> ACTIVITY
Every line containing the word "Given" must be pulled from the records.

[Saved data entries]
== Segment start ==

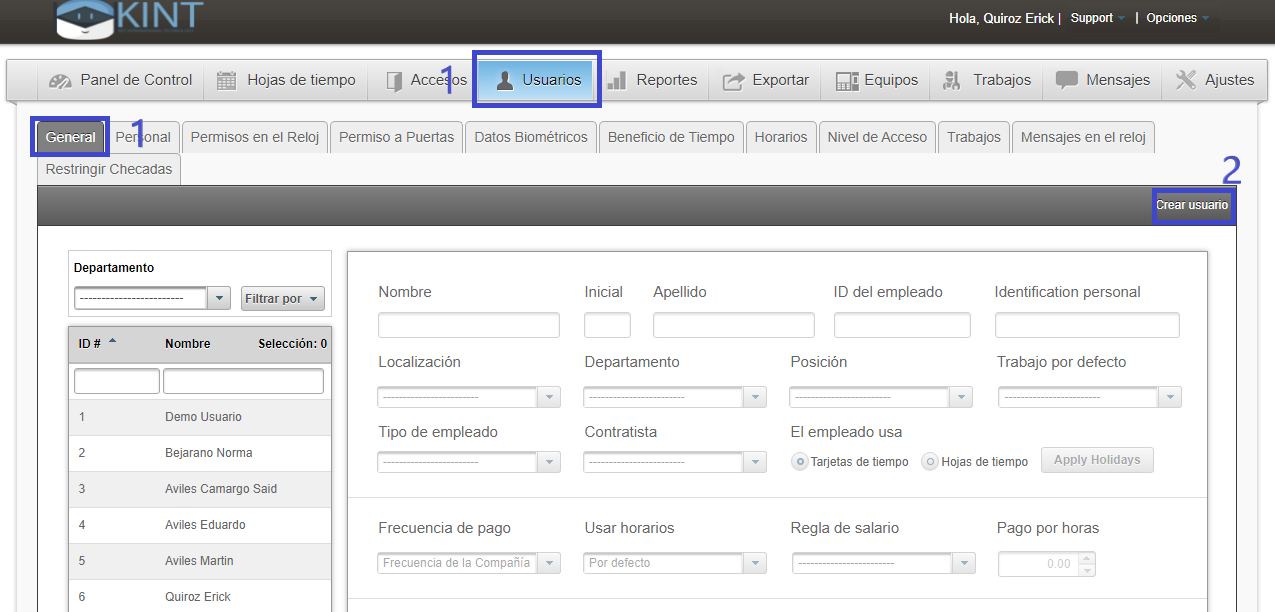Click the Crear usuario button
Screen dimensions: 1275x612
point(1192,205)
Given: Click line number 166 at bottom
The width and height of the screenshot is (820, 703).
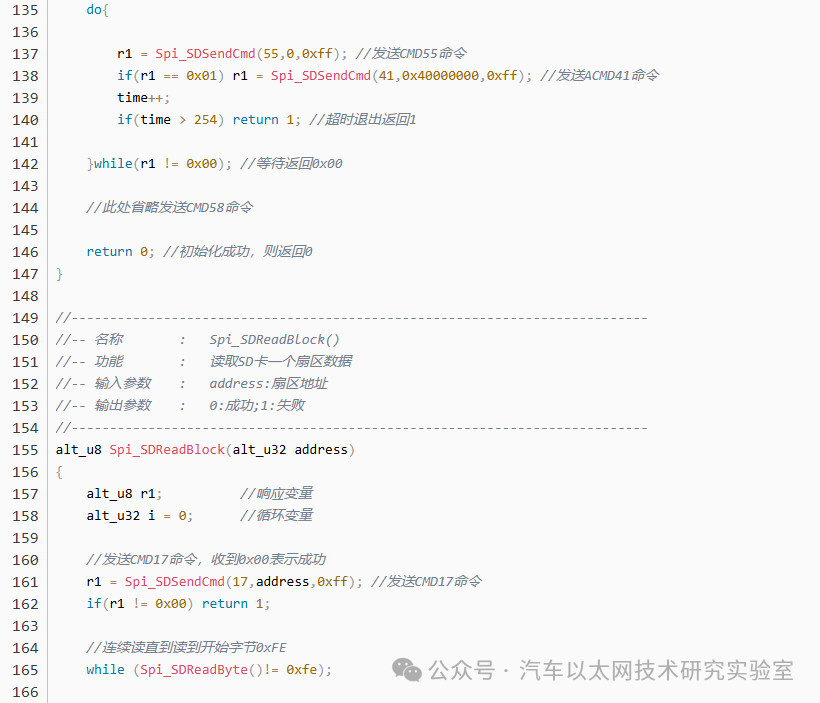Looking at the screenshot, I should click(25, 692).
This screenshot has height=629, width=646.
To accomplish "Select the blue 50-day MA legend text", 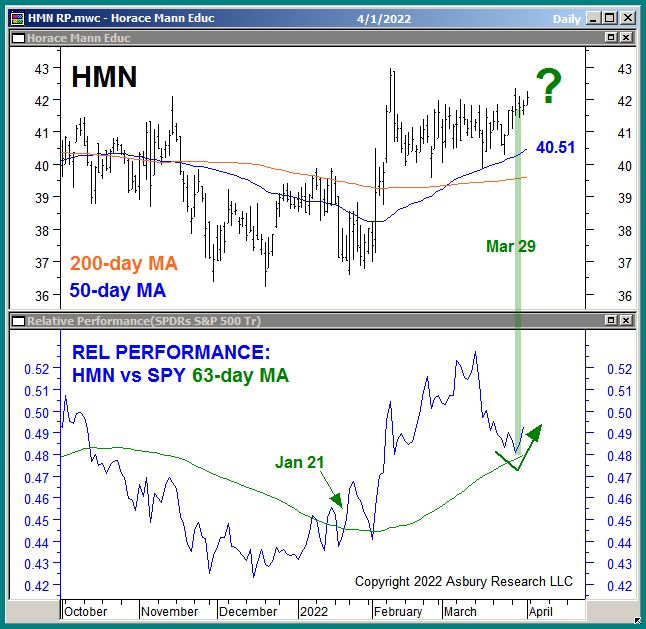I will 118,291.
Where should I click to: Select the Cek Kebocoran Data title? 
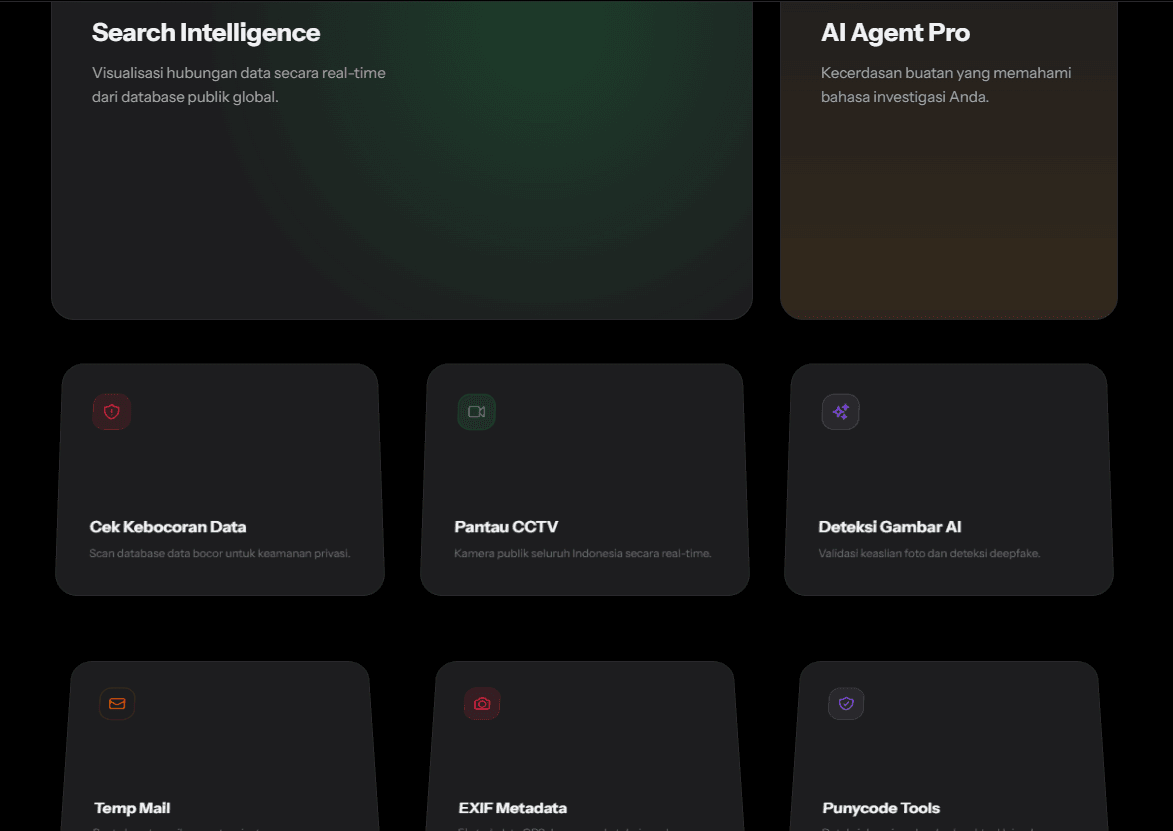pos(168,527)
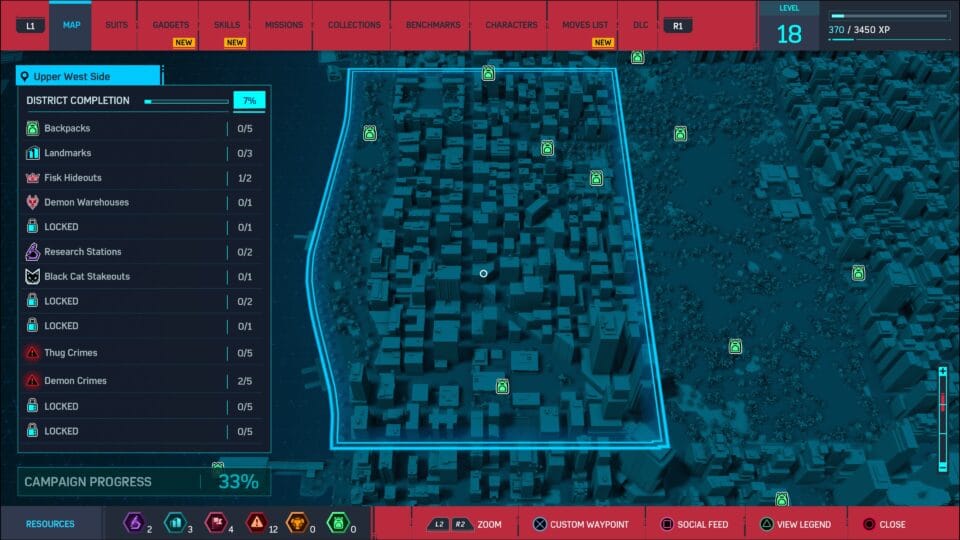Click the teal landmark token showing 3
Viewport: 960px width, 540px height.
(174, 522)
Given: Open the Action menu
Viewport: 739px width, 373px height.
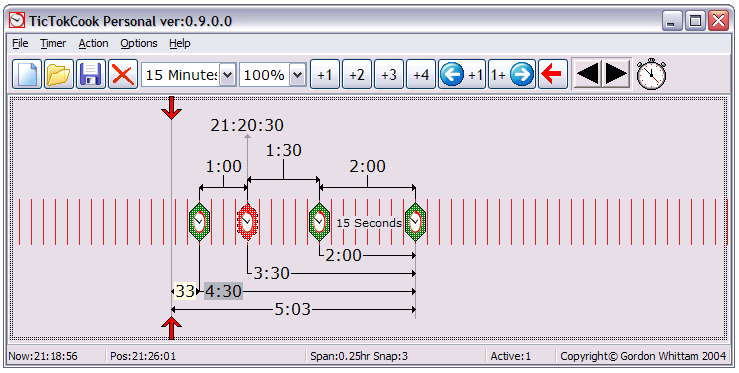Looking at the screenshot, I should click(93, 43).
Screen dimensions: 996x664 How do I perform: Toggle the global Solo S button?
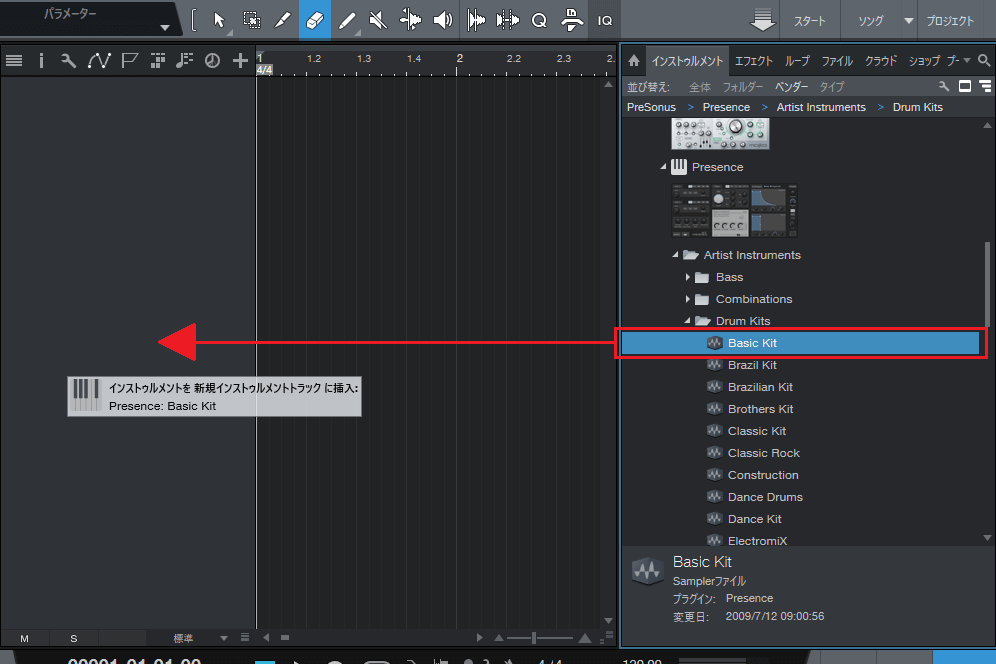pos(73,638)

== Segment end ==

> EXERCISE ANSWER
Given: Click line number 166 at bottom
Given: Open the Action menu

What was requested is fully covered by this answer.